◆ **The exercise**
Write out every line of the records below, requests included, with 24 added to each number in the answer coordinates. Leave the pictures out.

--- Material provided ---

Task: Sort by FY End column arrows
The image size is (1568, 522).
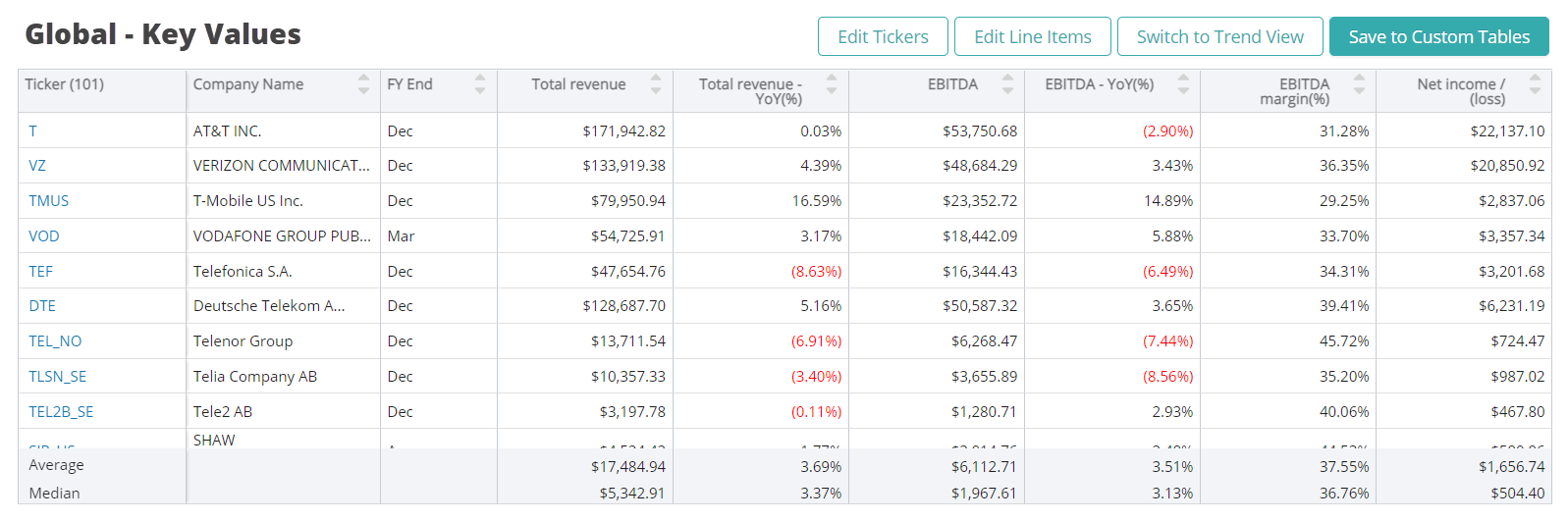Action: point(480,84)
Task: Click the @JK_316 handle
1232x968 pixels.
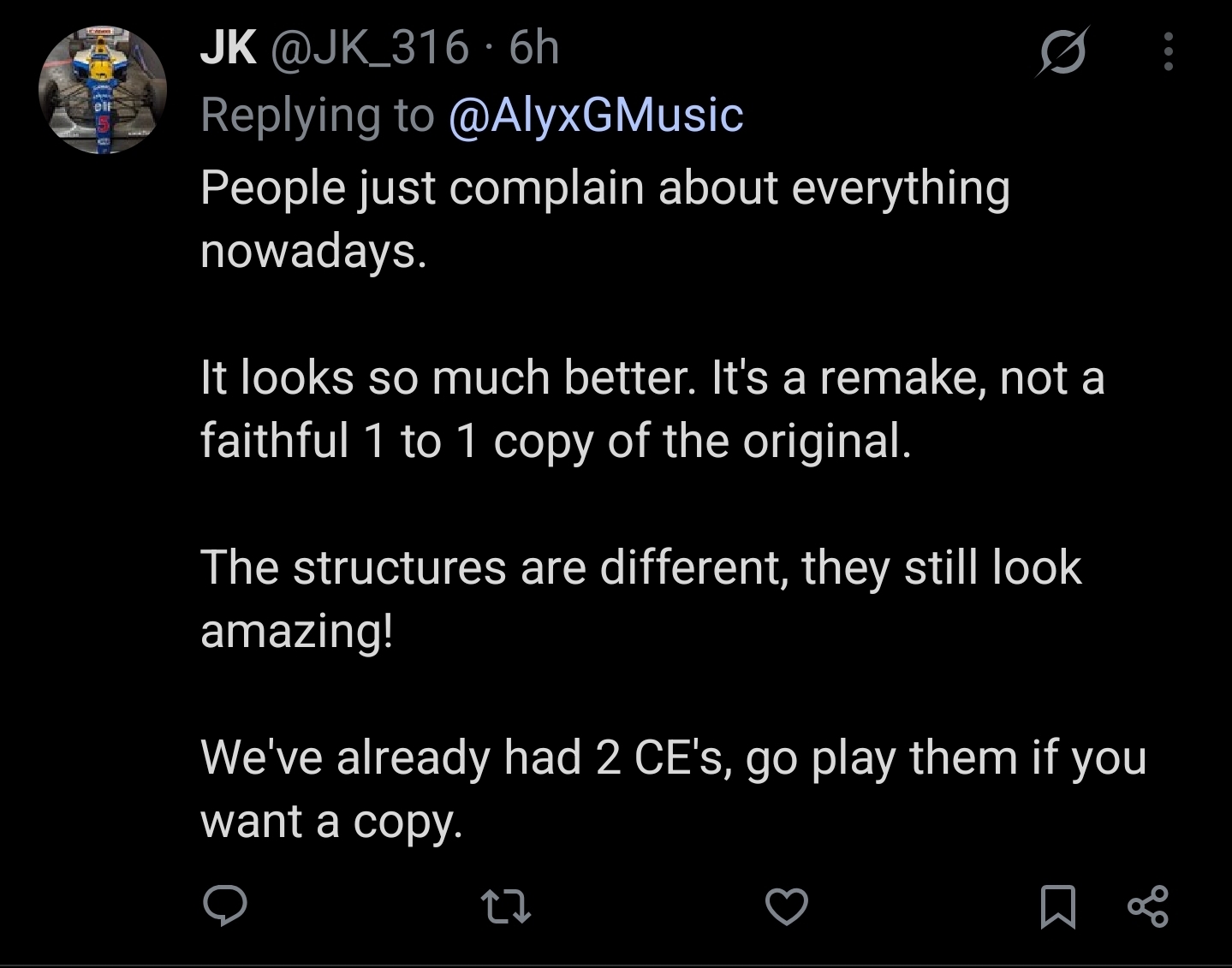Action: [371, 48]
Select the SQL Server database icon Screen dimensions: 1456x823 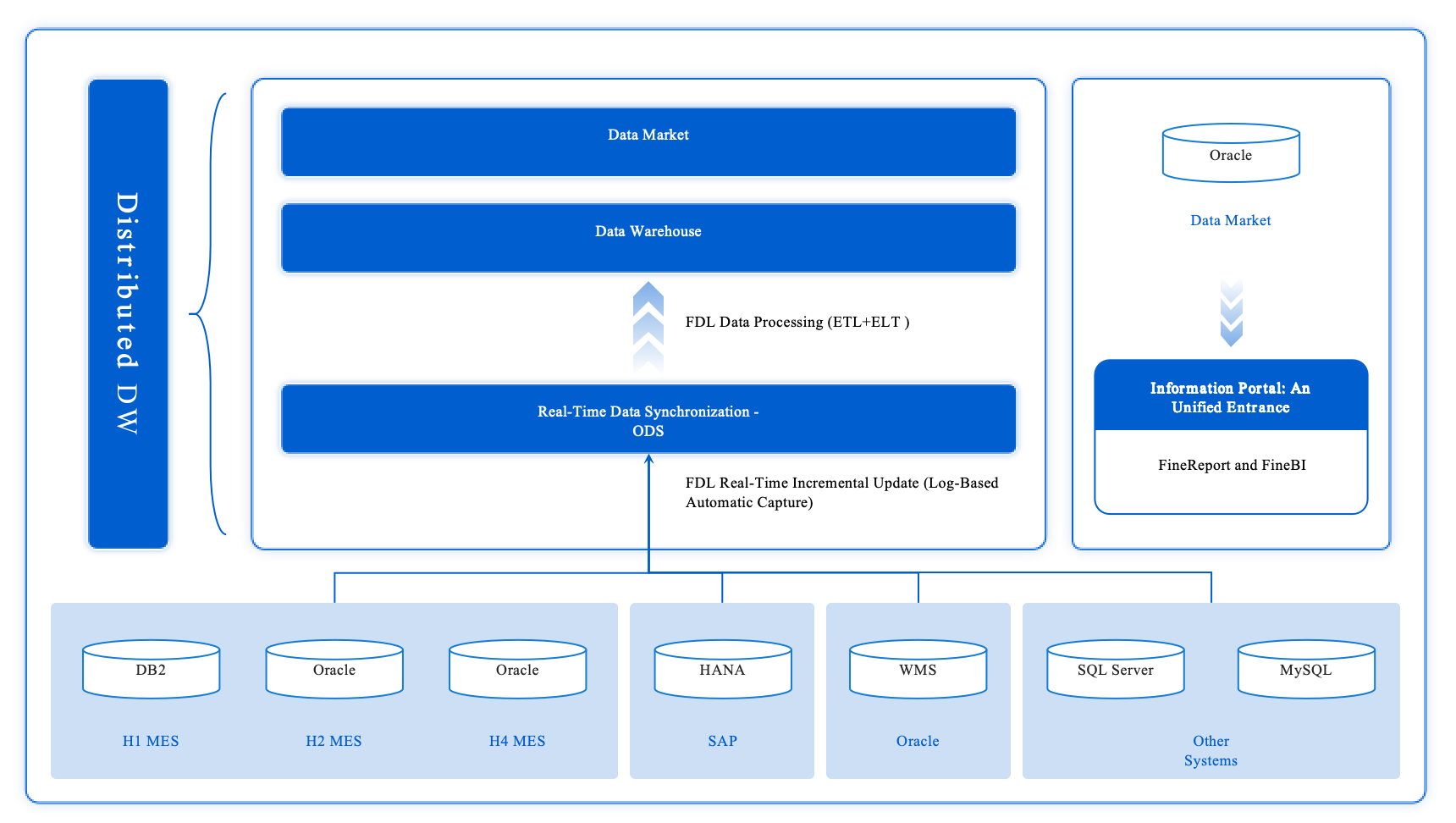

---

◆ **Task response**
Task: Sort by FY End column arrows
The image size is (1568, 522).
Action: point(504,108)
Task: Click the @JK_316 handle
1232x968 pixels.
Action: [395, 72]
Select the SQL Server database icon Screen dimensions: 1456x823 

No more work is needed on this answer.